L’ex presidio sanitario Maria Adelaide sarà venduto con il mantenimento dell’attuale destinazione ad uso socio-sanitario. Lo comunica la Regione Piemonte in una nota. L’edificio continuerà dunque ad ospitare attività di tipo sanitario e assistenziale. Inoltre, il servizio sanitario regionale manterrà la gestione di una parte della struttura, all’interno della quale saranno insediati servizi territoriali.

I dettagli dell’operazione sono stati forniti nel corso di un incontro tra l’assessore regionale alla Sanità Antonio Saitta e i presidenti delle Circoscrizioni di Torino, alla presenza del direttore dell’Asl Città di Torino Valerio Fabio Alberti.

“Venerdì, nella prossima riunione della Giunta regionale, daremo il via libera alla vendita della struttura da parte della Città della Salute, che è proprietaria dell’immobile – spiega l’assessore Saitta -. Non solo verrà mantenuta l’attuale destinazione d’uso ma tutti gli interventi che verranno effettuati all’interno dovranno essere coerenti con l’attuale programmazione sanitaria regionale.
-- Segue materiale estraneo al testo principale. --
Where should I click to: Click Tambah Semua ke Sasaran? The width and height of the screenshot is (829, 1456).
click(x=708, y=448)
Il Maria Adelaide continuerà così ad ospitare attività sanitarie: si tratta in concreto della soluzione migliore per garantire i servizi e allo stesso tempo per ottenere nuove risorse da impiegare nel miglioramento delle cure”.

Il valore economico della struttura è stato stimato in 10,3 milioni di euro. La Città della Salute si è già impegnata a investire le risorse derivanti dall’alienazione in nuove tecnologie e apparecchiature mediche.
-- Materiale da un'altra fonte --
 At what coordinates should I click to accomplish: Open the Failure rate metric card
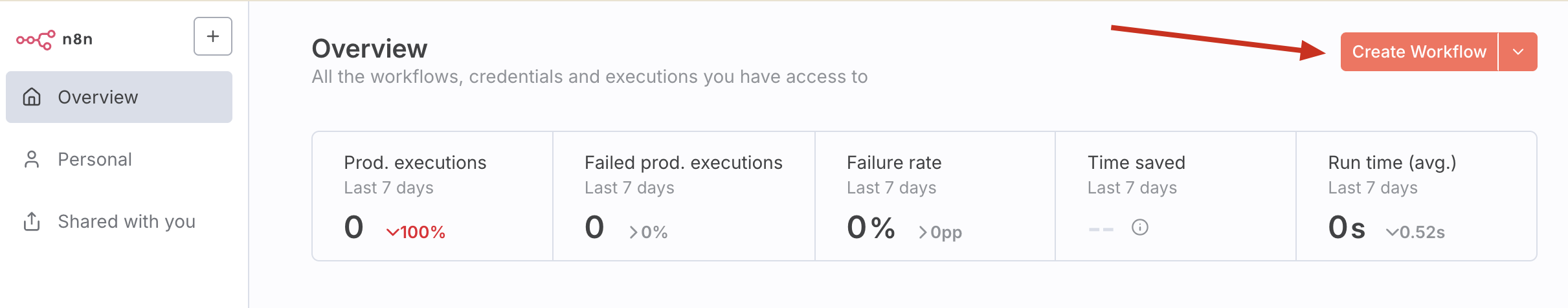point(935,196)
Inoltre, la struttura continuerà ad essere utilizzata dall’Asl Città di Torino. Circa 1.000 dei 13.000 metri quadrati dell’edificio ospiteranno servizi territoriali dell’azienda sanitaria.
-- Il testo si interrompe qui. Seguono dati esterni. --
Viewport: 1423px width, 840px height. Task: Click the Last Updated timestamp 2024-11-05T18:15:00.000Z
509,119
Nel corso dell’incontro è stato anche affrontato il tema dei fondi per l’edilizia sanitaria derivanti dalla legge 448 del 1998, di cui a inizio 2018 la Giunta regionale aveva deciso la rimodulazione in modo da permetterne l’utilizzo per nuovi progetti da effettuare a Torino.

“Siamo in attesa del via libera definitivo del Governo per poter procedere con le gare di appalto – sottolinea l’assessore Saitta -. Abbiamo già realizzato e presentato tutti i progetti esecutivi: entro il mese di marzo dovrebbe esserci la firma del ministero e a quel punto saremo pronti a partire”.

Fra le opere previste, interventi di ristrutturazione e implementazione all’ospedale Molinette (per 9 milioni di euro) e all’ospedale Martini (8,3 milioni), l’adeguamento e messa a norma dell’ex dispensario di Igiene Sociale di lungo Dora Savona (4,3 milioni di euro), del poliambulatorio di corso Corsica (2 milioni di euro), del poliambulatorio di via Monginevro (2 milioni di euro), del presidio di via Montanaro (463mila euro).